2025 – PAGE 106 – ALLERGY & IMMUNOLOGY
IGE MEDIATED MEDICATION HYPERSENSITIVITY
Consider IgE mediated medication hypersensitivity in any patient with a pruritic rash/hives ± SOB occurring within 1 hour of the second dose of a medication.
PENICILLIN (PCN) ALLERGY
In most cases, alternative antibiotics can be used when patients are allergic to penicillin. In some cases, however, such as syphilis in pregnancy, penicillin is the best treatment. Desensitize patients with a penicillin allergy if they have SYPHILIS IN PREGNANCY or if you are presented with a CYSTIC FIBROSIS (CF) patient with resistant Pseudomonas (needing an anti-pseudomonal penicillin such as ticarcillin).
SERUM SICKNESS
Serum sickness and serum-sickness-like reactions can result in arthritis, arthralgias, nephritis or a rash within 1-2 weeks of exposure to an offending agent such as cefaclor, amoxicillin, minocycline or anti-venom. Treat by removing the offending agent if possible. Use antihistamines for pruritis and rashes, use NSAIDS for fevers, and you may use steroids for severe symptoms (e.g., high fever or arthritis) or if the patient has to continue using the offending agent (e.g., snake anti-venom immunotherapy).
BEE STINGS
Bee stings cause an IgE mediated reaction. If symptoms resolve with therapy in the ER, you may discharge the patient home. If not, admit to inpatient.

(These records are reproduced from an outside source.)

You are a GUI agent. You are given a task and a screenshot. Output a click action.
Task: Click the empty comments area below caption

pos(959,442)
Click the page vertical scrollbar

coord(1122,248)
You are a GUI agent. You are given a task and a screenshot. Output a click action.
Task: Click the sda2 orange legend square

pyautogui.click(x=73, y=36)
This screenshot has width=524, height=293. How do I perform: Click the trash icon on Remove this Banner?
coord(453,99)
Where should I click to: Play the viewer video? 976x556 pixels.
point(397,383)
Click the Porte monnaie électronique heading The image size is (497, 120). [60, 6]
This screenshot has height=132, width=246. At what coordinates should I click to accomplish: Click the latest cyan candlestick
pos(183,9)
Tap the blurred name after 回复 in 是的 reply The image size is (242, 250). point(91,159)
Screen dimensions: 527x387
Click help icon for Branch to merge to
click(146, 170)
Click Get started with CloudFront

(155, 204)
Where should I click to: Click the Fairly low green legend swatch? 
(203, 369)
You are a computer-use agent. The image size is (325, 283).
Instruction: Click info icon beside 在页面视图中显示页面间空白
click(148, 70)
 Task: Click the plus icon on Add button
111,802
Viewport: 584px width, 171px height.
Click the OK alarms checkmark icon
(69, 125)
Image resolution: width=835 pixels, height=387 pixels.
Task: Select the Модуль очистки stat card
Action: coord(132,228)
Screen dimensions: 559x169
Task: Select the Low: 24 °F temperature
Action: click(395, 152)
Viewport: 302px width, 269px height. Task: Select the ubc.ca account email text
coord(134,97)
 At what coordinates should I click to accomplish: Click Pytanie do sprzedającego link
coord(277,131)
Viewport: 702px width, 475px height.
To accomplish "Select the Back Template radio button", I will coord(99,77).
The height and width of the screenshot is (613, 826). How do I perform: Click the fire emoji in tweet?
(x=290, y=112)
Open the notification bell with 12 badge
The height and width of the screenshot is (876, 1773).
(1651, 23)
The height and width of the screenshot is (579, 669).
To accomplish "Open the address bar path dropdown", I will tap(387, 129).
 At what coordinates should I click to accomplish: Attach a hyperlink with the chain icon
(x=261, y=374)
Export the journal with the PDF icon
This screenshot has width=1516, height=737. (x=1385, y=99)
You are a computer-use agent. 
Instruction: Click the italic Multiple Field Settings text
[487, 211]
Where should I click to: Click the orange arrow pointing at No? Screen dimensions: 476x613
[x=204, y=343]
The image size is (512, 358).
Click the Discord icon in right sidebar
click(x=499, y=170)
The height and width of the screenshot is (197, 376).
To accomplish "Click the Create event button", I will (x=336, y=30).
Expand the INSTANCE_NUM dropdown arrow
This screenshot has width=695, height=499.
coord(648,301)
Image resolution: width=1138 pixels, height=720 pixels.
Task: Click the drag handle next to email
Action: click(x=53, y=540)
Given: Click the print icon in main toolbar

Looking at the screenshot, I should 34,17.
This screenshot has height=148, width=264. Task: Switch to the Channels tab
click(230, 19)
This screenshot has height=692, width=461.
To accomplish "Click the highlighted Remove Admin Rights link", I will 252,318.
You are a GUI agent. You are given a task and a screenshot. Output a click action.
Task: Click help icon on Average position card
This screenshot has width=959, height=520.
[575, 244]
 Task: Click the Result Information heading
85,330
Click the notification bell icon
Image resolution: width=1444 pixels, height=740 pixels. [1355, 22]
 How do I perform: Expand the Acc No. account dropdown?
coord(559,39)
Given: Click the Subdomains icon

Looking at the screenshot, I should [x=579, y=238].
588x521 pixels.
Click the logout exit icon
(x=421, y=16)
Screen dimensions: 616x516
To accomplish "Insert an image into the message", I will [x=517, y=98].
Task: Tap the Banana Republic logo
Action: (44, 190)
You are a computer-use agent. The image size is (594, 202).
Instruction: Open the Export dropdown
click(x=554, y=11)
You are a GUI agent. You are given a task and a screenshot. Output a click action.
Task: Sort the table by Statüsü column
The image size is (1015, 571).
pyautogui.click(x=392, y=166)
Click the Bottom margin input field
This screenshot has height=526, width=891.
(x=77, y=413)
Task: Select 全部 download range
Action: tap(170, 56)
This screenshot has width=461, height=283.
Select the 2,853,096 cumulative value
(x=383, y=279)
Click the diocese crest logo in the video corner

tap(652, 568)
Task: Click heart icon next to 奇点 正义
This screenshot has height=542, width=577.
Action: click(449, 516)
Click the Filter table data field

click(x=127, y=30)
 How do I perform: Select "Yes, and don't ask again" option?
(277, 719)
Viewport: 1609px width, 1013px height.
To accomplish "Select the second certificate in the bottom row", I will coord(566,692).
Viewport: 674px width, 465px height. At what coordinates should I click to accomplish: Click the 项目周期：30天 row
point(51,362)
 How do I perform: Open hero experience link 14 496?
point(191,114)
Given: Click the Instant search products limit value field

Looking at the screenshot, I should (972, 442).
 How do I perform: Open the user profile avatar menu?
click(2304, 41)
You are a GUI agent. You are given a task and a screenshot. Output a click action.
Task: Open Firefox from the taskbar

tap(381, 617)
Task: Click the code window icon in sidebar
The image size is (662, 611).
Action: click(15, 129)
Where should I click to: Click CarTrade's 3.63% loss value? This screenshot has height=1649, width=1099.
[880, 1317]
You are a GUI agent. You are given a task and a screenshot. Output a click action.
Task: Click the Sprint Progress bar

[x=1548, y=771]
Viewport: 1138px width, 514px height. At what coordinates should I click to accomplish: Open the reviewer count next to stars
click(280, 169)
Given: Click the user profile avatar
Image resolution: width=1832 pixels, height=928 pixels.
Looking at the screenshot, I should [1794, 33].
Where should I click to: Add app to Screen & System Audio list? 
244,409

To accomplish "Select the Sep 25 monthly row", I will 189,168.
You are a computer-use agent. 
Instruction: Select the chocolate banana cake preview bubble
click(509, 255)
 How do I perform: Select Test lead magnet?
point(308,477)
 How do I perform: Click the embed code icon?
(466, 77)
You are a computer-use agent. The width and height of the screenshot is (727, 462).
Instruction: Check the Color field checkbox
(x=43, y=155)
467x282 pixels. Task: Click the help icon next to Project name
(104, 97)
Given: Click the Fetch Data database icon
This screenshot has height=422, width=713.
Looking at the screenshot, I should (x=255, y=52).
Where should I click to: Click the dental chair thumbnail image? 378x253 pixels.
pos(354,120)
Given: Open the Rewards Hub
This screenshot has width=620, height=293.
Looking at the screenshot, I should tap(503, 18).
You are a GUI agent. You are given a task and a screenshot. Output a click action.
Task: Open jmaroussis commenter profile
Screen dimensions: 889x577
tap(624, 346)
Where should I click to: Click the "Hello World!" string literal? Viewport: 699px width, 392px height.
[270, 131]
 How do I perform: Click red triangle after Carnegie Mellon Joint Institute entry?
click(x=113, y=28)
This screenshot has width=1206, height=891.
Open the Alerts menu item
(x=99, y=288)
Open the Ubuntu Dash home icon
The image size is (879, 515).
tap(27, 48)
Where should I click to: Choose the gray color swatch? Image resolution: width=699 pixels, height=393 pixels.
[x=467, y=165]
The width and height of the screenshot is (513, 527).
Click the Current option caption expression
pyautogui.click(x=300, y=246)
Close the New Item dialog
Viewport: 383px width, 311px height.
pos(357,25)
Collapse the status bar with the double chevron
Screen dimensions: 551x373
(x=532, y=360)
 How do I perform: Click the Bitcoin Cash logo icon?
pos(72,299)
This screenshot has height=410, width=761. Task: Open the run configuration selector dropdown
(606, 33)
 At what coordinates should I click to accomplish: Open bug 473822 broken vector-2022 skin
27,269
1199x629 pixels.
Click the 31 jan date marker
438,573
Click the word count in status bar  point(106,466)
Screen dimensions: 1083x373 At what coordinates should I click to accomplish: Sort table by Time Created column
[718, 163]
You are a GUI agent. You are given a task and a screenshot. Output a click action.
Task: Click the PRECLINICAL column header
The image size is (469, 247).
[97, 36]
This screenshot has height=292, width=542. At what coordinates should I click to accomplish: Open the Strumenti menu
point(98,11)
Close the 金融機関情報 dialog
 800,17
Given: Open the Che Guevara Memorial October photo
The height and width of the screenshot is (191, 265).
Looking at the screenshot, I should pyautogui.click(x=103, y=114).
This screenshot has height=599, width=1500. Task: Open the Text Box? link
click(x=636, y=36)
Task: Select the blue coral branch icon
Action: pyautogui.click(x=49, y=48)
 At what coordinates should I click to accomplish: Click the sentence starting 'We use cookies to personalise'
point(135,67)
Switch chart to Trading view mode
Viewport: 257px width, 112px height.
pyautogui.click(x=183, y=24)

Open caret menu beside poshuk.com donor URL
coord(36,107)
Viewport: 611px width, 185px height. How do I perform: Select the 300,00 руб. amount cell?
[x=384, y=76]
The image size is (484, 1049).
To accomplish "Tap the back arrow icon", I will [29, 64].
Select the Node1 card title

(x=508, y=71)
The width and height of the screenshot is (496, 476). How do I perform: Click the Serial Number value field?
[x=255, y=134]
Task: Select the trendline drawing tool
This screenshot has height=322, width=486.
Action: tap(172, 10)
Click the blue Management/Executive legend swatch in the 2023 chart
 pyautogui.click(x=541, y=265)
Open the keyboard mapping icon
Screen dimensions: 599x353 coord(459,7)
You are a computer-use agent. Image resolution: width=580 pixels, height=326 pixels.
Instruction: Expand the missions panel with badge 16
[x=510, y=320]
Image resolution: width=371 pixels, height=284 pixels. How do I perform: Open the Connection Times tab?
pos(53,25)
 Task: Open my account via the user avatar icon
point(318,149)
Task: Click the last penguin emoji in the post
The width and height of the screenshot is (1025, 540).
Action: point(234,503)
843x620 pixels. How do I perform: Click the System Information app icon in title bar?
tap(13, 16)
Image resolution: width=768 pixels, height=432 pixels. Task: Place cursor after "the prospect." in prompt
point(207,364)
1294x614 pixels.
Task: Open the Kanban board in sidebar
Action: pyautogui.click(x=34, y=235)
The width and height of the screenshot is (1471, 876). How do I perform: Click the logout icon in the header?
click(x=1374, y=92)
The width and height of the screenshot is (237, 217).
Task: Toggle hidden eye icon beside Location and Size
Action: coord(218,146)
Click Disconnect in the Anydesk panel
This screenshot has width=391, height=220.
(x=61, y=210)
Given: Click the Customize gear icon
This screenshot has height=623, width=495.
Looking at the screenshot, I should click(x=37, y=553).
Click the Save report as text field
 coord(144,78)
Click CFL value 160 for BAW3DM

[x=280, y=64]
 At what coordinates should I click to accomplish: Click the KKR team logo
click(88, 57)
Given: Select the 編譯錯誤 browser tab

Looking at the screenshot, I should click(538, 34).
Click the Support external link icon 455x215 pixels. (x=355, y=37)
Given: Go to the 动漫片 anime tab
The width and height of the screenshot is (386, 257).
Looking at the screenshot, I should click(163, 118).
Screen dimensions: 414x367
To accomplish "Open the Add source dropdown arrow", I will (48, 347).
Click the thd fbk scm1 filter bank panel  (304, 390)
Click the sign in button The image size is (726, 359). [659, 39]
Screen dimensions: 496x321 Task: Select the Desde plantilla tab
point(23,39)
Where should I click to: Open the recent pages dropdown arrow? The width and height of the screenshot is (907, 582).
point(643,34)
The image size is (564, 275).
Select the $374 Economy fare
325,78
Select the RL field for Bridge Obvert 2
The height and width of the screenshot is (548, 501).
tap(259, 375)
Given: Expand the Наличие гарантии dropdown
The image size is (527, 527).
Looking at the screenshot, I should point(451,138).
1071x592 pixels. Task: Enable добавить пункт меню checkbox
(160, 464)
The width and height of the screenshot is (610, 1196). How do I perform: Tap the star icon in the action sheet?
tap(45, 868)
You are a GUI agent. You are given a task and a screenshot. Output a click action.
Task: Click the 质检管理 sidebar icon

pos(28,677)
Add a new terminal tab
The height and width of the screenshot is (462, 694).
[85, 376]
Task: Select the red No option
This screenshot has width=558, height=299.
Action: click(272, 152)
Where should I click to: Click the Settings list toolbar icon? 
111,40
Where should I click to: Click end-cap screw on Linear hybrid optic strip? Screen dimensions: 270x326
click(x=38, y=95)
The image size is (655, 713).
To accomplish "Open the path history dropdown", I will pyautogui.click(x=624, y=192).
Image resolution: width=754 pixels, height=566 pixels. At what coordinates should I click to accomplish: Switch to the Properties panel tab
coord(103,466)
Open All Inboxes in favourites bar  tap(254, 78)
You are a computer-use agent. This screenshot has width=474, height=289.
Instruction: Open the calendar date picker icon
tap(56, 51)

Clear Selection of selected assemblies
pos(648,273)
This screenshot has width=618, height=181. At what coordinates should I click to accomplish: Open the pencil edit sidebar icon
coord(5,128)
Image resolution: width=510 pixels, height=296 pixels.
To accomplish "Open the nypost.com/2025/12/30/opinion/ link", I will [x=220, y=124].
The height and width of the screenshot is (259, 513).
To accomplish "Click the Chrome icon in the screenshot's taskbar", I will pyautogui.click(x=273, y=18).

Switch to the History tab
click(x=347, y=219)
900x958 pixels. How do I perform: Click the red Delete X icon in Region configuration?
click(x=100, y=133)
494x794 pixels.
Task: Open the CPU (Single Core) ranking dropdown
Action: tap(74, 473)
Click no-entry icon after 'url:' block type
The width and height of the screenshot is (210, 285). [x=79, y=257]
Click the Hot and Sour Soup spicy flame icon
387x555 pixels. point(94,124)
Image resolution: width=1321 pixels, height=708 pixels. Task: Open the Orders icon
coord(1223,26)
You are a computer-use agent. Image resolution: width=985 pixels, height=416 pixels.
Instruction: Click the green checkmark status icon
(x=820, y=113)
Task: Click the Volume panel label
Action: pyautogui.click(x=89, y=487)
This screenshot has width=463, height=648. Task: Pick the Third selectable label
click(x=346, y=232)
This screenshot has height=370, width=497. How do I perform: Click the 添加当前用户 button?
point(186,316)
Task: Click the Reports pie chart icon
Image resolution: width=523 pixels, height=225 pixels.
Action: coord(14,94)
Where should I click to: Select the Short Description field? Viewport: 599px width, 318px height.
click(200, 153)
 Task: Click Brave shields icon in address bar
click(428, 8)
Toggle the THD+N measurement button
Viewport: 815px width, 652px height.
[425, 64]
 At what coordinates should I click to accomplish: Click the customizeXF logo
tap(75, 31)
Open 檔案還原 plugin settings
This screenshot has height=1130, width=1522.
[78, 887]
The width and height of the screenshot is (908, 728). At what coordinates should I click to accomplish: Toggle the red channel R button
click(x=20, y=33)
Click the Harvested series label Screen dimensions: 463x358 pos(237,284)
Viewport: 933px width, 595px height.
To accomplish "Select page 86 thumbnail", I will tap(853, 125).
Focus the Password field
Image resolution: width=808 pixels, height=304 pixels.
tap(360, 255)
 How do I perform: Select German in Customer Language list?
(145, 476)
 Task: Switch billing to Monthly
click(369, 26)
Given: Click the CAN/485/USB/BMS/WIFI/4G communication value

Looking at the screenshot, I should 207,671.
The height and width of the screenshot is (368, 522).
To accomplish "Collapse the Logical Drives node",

POISON IVY, POISON OAK, & POISON SUMAC
The term RHUS DERMATITIS is used to describe the skin manifestations of poison ivy, oak, and sumac. If the rash is in a sensitive area or is severe, give oral STEROIDS for 2–3 weeks. Shorter courses can result in a re-flare.
MNEMONIC: If the boards talk about exposure to a plant with three leaves, they are talking about one of the above-mentioned plants. “LEAVES OF THREE, LET THEM BE!” The answer might be RHUS DERMATITIS.
TYPES OF IMMUNITY
Types of immunity include Humoral, Cellular, Phagocytic, and Complement mediated. They are discussed below. KNOW what labs should be ordered to test the functionality of each of these different immune systems:
- HUMORAL DEFECTS: Tests include Isohemagglutinins and/or Serum IgG (or Ig subclasses from previous vaccinations such as varicella, rubella, or tetanus). Remember, these are antibody tests.
- CELLULAR DEFECTS: The primary test is a Candida Delayed-type hypersensitivityintradermal test. >10mm after 48 hours means cellular immunity is intact and primary T-cell defects are virtually excluded. If the test is negative, you can also check lymphocyte counts, T-cell subtyping with flow cytometry, or lymphocyte stimulation testing.
- PHAGOCYTIC DEFECTS: Phagocytes such as neutrophils are attracted to cytokines. Tests for chronic granulomatous disease include the generally-preferred DihydrorhodamineFluorescence Test (DHR or DHR 123) and the Nitroblue Tetrazolium dye.
- MNEMONIC: “NEUTROblue” tetrazolium dye test
- COMPLEMENT DEFECTS: Test with a total complement assay (AKA Complement 50). This checks for early (C1–4) and late (C5–9) deficiencies.